Monday, October 10, 2011

Letters from Egypt: Christians under Attack

Source: Algomaz
Sectarian tensions continue to mount in Egypt with events taking a turn for the worse on October 9. Coptic Christians gathered outside the state television building near Tahrir Square to protest an attack on a church in Aswan last week. Reports say that demonstrations, which began peacefully with a march and a sit-in, were interrupted by plain clothed men pelting the protestors with rocks and other items. Chaos broke out with the current death toll at 24 (including military personnel) and over 200 wounded.

This is significant for two reasons:
  • It is the first time the military has opened fire on demonstrators
  • The protestors were mostly Christian
I will readily admit that I have wondered when the military was going to finally crack down on Tahrir’s continuation of destruction; however, I have to wonder why the military had not, up until this point, used any force (live ammunition) to dispel protestors that were wreaking havoc. I find it a bit coincidental that a protest carried out by Coptic Christians would later be infiltrated by plain clothed men inciting violence. Sounds a bit like the pro-Mubarak supporters that stormed Tahrir Square on camels that fateful Wednesday during the revolution.

Some of you may want to side with the Christians thinking that they are victims. The Christian population makes up around 10% of Egypt’s total population and a great deal of injustices do occur just like any minority throughout the world. However, I want to also play devil’s advocate to let you know that extremism exists everywhere and there are many fundamentalists in the Coptic community in Egypt just like Islamists/Salafis. Extremism should never be considered a positive term and neither religious text condone such actions.

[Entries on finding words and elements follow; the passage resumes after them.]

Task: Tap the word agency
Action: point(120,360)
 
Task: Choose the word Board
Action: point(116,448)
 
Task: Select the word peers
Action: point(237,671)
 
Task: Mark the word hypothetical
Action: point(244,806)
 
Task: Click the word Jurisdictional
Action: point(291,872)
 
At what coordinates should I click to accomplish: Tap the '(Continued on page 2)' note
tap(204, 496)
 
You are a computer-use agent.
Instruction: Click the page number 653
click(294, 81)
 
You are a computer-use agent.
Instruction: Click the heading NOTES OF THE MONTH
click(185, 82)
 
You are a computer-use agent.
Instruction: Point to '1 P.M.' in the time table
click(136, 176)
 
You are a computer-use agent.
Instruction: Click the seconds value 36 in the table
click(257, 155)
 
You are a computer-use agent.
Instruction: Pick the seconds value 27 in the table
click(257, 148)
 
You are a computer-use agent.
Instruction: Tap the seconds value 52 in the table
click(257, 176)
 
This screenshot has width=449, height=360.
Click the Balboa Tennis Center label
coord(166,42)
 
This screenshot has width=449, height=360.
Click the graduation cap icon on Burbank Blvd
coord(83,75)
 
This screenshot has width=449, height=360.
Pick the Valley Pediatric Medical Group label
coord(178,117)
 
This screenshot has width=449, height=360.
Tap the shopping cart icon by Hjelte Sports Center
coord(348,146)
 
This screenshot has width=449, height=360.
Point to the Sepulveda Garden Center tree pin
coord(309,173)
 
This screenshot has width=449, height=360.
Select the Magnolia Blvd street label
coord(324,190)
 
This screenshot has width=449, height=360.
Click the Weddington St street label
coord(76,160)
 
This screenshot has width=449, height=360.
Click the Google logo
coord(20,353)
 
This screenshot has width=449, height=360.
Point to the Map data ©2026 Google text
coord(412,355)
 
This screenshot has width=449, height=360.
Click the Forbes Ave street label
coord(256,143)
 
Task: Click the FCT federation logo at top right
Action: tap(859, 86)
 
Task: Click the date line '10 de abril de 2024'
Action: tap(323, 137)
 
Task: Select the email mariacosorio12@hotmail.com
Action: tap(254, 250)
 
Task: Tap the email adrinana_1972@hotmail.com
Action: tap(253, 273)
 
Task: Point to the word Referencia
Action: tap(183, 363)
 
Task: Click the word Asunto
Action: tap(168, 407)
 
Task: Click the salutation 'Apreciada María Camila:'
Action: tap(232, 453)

So the main question to ask is: who is behind these attacks? Is it Islamists/Salafis trying to incite riots between the people and military or government officials using it as a distraction mechanism? I can’t answer that and nor do I have an idea as to which is a more probable. There are other reports surfacing that the military has been using torture techniques against civilians, but tell me, what military doesn’t use extraction or suppression methods?

Dear Egypt, you wanted the military and now you have a ruling military junta. You continue to protest although it seems disorganized to say the least without a clear direction as to what you want. Everyone is too busy yelling over his neighbor instead of creating one voice. You judge people for their religion instead of who they are as an individual. Many blame foreigners for their strife, but really everyone is trying to place the blame on anyone other than themselves. First it was Mubarak, then it was the Interior Ministry, then it was the Supreme Council of the Armed Forces Field Marshal Tantawi, then came Israel, then came all Westerners, then back to Tantawi. And in the blame game, not once have the majority of Egyptians looked within to see that maybe the problem is an internal one, not external. Again, you can change the ruling party all you want but until the people change, nothing will ever be the same.

1 comment:

  1. So very true. And I wonder how many people will read your last paragraph and be astounded that someone could dare say such a thing.